Last updated on January 6, 2022
Silas J. Dirge opens the door into one of the best albums of 2021 with The Poor Devil. To make such a statement about The Poor Devil’s place among the records to cross my path is easy. Netherlands-based songwriter Jan Kooiker adopted the Dirge moniker, and the name enhances his full immersion into his dark, character-driven narratives.
The album leads the listener in two directions: it wraps itself comfortably in traditional country twang musicality but contributes modern-day lyricism, straddling stylistic contradictions. Dirge offers listeners their own personal Tardis, as if he were Doctor Who. Opening track “Oh Hang Me High” shows glimpses of Willie Nelson and Hank Williams in the vocals. It’s easy to feel the love Kooiker feels for the country roots that frame his musical sensibilities.
“Hear Its Roar” makes me feel like I’ve been transported into a gritty graphic novel: Johnny Cash mixed with a twist of Stephen King’s character Roland Deschain from the novel The Gunslinger. Kooiker’s choice to add his performance on harmonium perfectly sets the mood, both sophisticated and timeless. Dirge wraps us in deep, smooth, hearty vocals as this character descends into hell. The song seems like a freezing night under a starless desert sky, with no direction from the heavens in sight.

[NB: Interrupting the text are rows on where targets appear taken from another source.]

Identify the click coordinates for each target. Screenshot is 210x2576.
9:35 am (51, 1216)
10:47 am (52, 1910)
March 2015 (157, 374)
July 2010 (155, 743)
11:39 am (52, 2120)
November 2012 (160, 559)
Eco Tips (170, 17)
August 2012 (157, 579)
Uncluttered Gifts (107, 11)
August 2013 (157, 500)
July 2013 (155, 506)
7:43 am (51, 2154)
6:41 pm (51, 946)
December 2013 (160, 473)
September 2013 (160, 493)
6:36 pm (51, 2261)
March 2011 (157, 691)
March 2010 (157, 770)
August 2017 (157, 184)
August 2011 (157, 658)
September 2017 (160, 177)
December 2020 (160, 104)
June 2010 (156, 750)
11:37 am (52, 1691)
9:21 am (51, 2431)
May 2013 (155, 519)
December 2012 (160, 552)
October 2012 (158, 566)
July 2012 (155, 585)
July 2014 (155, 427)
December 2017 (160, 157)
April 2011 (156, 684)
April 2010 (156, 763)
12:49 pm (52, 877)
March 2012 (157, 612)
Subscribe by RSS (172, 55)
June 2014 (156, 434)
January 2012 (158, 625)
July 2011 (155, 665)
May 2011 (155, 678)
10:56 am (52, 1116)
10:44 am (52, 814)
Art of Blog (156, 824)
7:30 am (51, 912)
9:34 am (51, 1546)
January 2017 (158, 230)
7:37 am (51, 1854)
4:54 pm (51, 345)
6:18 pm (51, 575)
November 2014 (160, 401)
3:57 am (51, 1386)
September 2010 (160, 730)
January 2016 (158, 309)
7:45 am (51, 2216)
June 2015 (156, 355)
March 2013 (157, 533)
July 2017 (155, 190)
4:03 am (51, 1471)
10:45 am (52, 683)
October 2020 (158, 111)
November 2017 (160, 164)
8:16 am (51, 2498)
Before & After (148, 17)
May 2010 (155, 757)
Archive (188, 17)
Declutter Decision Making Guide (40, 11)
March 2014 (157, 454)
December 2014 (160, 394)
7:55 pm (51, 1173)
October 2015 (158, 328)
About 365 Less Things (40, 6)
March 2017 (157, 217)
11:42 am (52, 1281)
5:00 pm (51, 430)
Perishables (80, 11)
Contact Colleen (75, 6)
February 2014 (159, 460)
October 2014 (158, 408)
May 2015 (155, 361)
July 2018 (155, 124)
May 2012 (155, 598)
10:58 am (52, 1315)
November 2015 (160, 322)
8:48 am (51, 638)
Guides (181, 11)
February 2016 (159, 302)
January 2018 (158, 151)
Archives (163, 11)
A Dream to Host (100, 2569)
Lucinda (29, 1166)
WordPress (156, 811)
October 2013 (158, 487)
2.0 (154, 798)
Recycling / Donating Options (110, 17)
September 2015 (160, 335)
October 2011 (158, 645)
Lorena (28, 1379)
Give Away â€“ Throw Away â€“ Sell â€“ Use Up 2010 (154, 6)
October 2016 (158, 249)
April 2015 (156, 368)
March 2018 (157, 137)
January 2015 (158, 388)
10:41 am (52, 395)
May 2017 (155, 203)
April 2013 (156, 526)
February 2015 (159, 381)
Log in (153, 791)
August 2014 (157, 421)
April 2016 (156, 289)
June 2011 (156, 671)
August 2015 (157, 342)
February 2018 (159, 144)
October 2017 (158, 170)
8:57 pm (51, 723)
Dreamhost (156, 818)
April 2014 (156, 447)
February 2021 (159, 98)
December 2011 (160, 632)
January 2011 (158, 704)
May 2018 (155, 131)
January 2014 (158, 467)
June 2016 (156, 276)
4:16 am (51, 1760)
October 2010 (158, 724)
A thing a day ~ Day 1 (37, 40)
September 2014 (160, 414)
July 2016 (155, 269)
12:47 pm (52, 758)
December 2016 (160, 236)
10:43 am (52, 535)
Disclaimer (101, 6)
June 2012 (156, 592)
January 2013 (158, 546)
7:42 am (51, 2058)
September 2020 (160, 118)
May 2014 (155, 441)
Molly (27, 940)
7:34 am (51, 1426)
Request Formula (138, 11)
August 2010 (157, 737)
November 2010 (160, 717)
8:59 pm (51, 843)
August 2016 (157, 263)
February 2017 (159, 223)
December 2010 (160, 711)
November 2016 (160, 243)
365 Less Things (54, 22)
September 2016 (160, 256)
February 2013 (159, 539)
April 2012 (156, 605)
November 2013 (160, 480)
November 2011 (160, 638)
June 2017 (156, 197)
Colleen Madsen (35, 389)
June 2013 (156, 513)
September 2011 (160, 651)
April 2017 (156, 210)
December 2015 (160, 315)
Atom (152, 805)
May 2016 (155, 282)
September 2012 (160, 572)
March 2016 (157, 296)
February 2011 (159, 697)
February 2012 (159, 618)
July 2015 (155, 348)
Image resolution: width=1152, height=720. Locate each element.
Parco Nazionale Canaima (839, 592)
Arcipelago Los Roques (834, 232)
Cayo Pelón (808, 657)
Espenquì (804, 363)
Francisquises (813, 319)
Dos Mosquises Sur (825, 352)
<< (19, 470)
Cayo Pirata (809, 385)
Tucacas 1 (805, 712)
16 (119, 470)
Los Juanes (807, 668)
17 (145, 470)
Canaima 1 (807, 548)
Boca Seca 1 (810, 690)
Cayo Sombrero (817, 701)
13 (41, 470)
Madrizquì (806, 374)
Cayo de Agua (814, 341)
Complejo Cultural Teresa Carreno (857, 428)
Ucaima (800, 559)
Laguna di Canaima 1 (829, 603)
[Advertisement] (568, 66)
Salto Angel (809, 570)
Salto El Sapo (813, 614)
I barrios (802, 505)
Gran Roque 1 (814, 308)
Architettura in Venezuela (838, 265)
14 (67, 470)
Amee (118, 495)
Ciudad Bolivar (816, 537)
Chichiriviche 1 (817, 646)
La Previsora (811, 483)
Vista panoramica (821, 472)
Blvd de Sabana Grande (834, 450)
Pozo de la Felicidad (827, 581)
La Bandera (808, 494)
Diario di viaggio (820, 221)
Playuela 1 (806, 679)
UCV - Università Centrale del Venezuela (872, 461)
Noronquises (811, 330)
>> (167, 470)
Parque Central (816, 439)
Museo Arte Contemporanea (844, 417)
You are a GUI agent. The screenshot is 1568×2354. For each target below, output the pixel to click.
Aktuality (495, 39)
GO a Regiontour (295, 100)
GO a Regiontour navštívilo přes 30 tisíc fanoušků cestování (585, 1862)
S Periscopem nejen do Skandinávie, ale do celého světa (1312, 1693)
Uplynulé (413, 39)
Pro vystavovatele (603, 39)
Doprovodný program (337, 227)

The self-produced ten-song sophomore release is almost all Jan Kooiker: vocals, acoustic guitar, piano, electric guitar, percussion, and even whistle on track 5. However, other players contribute. Jan Paul de Bondt’s pedal steel on “Flowers on her Grave” adds to the graveyard lament, depicting innocence that bit the dust. Metaphors dance with the song’s narrator, whiplashing through time. Though he performs on almost all of the album, Harald de Ruiter’s electric guitar particularly shines on “Devil’s Own” and “You Reap What You Sow.” The guitar work adds to an intoxicating mood, enhancing The Poor Devil’s narrative.
“I Saw A Snake” is the sleeper hit of the album, as Thomas van Voorst’s double bass adds a unique edge to the stellar track. “A Land More Kind Than Home” and “Black Dog” feature backing vocals from Nicole Schoute; themes of hope, redemption, retribution, and love need few words in this narrator’s mysterious musical tale.
Closing the album with “Dolly Shot” leaves this locomotive across the American West at its final destination. Yet the term, first used in the 1930’s film industry to reference tracking camera shots, is often used in westerns to capture the “long view” of history. From a Hindu perspective, a simple tracking shot changes perspective, not limited to the horizon’s vertical aspect. Dirge delivers a deeply thought-provoking composition applicable to the chaotic times we are all experiencing.
At the end of the trail, do we know if The Poor Devil from Silas J. Dirge is a character in the album, the narrator, or ourselves? Who can say? It’s just one more thing to ponder from a brilliant songwriter, a creative genius the likes of which doesn’t come around that often.